#### TRAVAIL DEMANDÉ
Rédigez la suite du passage sur le festival Bach en Combrailles, en reprenant juste après sa dernière phrase.

#### PASSAGE CITÉ
★ ★ ★ ★ ★

Depuis 1998, le festival Bach en Combrailles fait vivre, grâce à une équipe de passionnés aimant sans cesse relever des défis, le territoire des Combrailles, pays rural de l’Auvergne. Comme l’œuvre de Jean-Sébastien Bach, les véritables richesses dépassent les premiers abords, même si ceux-ci ne manquent pas de charme. C’est ainsi que Bach et les Combrailles se rencontrent, une sorte d’amitié sincère pour lequel le festival peut se targuer sans prétention d’être le premier festival Bach de France. Soucieux de proposer une programmation de qualité et fidèle au compositeur, il a été très tôt question de construire un orgue dans l’église de Pontaumur, quartier général du festival. C’est l’idée de restituer l’orgue d’Arnstadt, premier instrument sur lequel a exercé professionnellement le jeune Bach, alors âgé de seulement 18 ans. C’est ainsi que trône majestueusement cet impressionnant orgue baroque, œuvre du facteur François Delhumeau.

Comme il est d’usage, il est proposé tous les jours à midi une audition gratuite de l’orgue par un organiste chaque fois différents. Aujourd’hui, c’est l’organiste Alexis Droy qui est invité pour l’audition méridienne de ce deuxième jour de festival. Organiste titulaire du grand-orgue de la cathédrale de Moulins, il propose un court programme mettant en évidence quelques œuvres aux inspirations italiennes de Bach et de ses prédécesseurs.

Le programme débute par le Balletto del Granduca de Jan Pieterszoon Sweelinck, harmonisation d’une chanson populaire sur laquelle le compositeur hollandais fait ensuite des variations. Alexis Droy propose un thème tout en légèreté avec un toucher très clair. On peut ainsi distinguer et apprécier les différentes parties, avec une voix principale agile et joueuse bien mise en avant, et deux voix accompagnatrices stables. En petite touche insolite, l’organiste utilise pour la variation finale un jeu tout à fait particulier, voire certainement quasi-unique en France, qui est une étoile dorée qui, en tournant, fait tinter des cloches.

★ ★ ★ ★ ★

Extrait d'un jeu de données:

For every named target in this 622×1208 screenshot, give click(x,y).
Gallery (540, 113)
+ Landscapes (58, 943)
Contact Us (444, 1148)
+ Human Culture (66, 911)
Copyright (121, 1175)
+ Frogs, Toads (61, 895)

★ ★ ★ ★ ★

#### RÉPONSE ATTENDUE
Antonio Vivaldi a non seulement inspiré Bach, qui a adapté plusieurs de ses concerti pour grand orgue ; son cousin Johann Gottfried Walther l’a été également. C’est l’une de ses adaptations, le Concert en si mineur qui est offert ce midi. Le premier mouvement Allegro est proposé dans un tempo tout à fait raisonnable, peut-être même un peu trop, ne lui donnant pas le côté exubérant que l’on pourrait attendre d’un concerto italien. Avec ce tempo et la façon de marquer certains rythmes, on pourrait presque croire, à certains moments, que l’adaptation est d’une musique française. Néanmoins, l’interprétation avance bien et les couplets de cette forme rondo ne manquent pas d’un caractère qui leur est propre. Le mouvement Adagio fait entendre des choix de jeux intéressants et variés, notamment par l’utilisation du tremblant. On pourrait regretter que le discours global paraisse un peu statique, la direction musicale manquant d’un souffle qui aiderait à la parfaite compréhension des phrasés, particulièrement dans les parties d’accompagnement. Le mouvement final se fait festif, encore une fois grâce au fin talent d’Alexis Droy a dompté son instrument et à en faire sortir des timbres, par l’intelligent mélange des jeux, subtils et divers. C’est même ainsi que l’expressivité de l’organiste se fait particulièrement, outre la propreté de son toucher. Il manquerait alors peut-être, encore une fois, ce souffle qui emporterait l’auditeur dans les flots de la virtuosité de la musique italienne. Sans aucun doute, les talents du musicien pourraient le pousser à prendre davantage de risque.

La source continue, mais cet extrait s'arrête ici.